I don't really understand how dependency management works in the OSGi world. Should I install every bundle that my application needs? Also, I don't understand how it integrates with Maven?
Thanks in advance for your explanations
EDIT: I've seen there is a subproject of Apache Felix called OBR that seems to facilitate bundles management (e.g. deployment). But, we already have a Maven architecture with local repositories, private repositories... How is OBR integrated to Maven?
If you want to use OSGi together with maven then I recommend Apache Karaf as a server which can use the Felix OSGi framework. The advantage is that you can install bundles directly from maven repositories using mvn: urls.
If you just use Apache Karaf with a maven repo then you have no transitive resolution at runtime. You have to install all bundles you need. What helps a lot is that karaf has the concept of features. So you can use the features as coarse grained building blocks. You can also create your own features where you refer to other features and bundles. This allows to install your whole app with one command.
Felix and Karaf also support OBR but you would have to create your own OBR Repo. There are currently no public OBR repos. The advantage of OBR is that it can resolve most of the transitive dependencies. The Karaf features even work together with OBR so you can just list some top level bundles in the feature and let OBR resolve the rest.
In practice I have good experiences with simple Karaf features without OBR. It is some manual work but less than you would expect and works quite well.
OSGi dependencies are based on Java packages: when a bundle states that it needs to import a given package (indicating a range of versions that are acceptable), the framework will attempt to "wire" that import to a suitable version of that package, that must be exported by another bundle.
If the package cannot be found, the bundle won't be resolved and cannot be started - so yes you'll need to install all bundles that your application requires, and as Christian indicates there are various tools that can help you with that.
A simple way to get the required bundles is to use the maven-dependencies-plugin to grab the bundles from Maven's list of dependencies and copy them somewhere where your app can find them at startup to install them, as done in [2] (in launcher/pom.xml), a small example app that I wrote.
You could also use Sling's maven-launchpad-plugin [3] to generate a runnable jar file that embeds the OSGi framework and all bundles that you need, and sets up everything at startup.

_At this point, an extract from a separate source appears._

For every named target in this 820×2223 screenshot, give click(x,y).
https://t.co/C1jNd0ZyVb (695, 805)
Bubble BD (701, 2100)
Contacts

About the import and exports - without going into details, assuming you use the maven-bundle-plugin [1] to build your bundles, you'll specify what packages you want your bundle to export (others will be invisible to other bundles), and the maven-bundle-plugin will generate (in most cases automatically, but you can override that as needed) the list of packages to import, so there's usually not much work if your own code is cleanly split between packages that you want to export and internal implementation packages.
[1] http://felix.apache.org/site/apache-felix-maven-bundle-plugin-bnd.html
[2] https://github.com/bdelacretaz/OSGi-for-mere-mortals
[3] http://sling.apache.org/site/maven-launchpad-plugin.html
Is there a place where I can download Java EE API JARs as OSGi bundles?
I don't know of anywhere where you can do that, but you can wrap the jars and deploy them as bundles with the wrap scheme.
So the command that you would want to use to pull them from maven and wrap them as bundles would be osgi:install -s wrap:mvn:javax/javaee-api/6.0.
Apache Geronimo produces API jars for the Java EE packages and they are all (at least all the ones I've used) OSGi bundles. They are all installed in maven central. You can search for them in maven central here and either download them for use outside maven, or you can add the dependency to your pom and get them that way.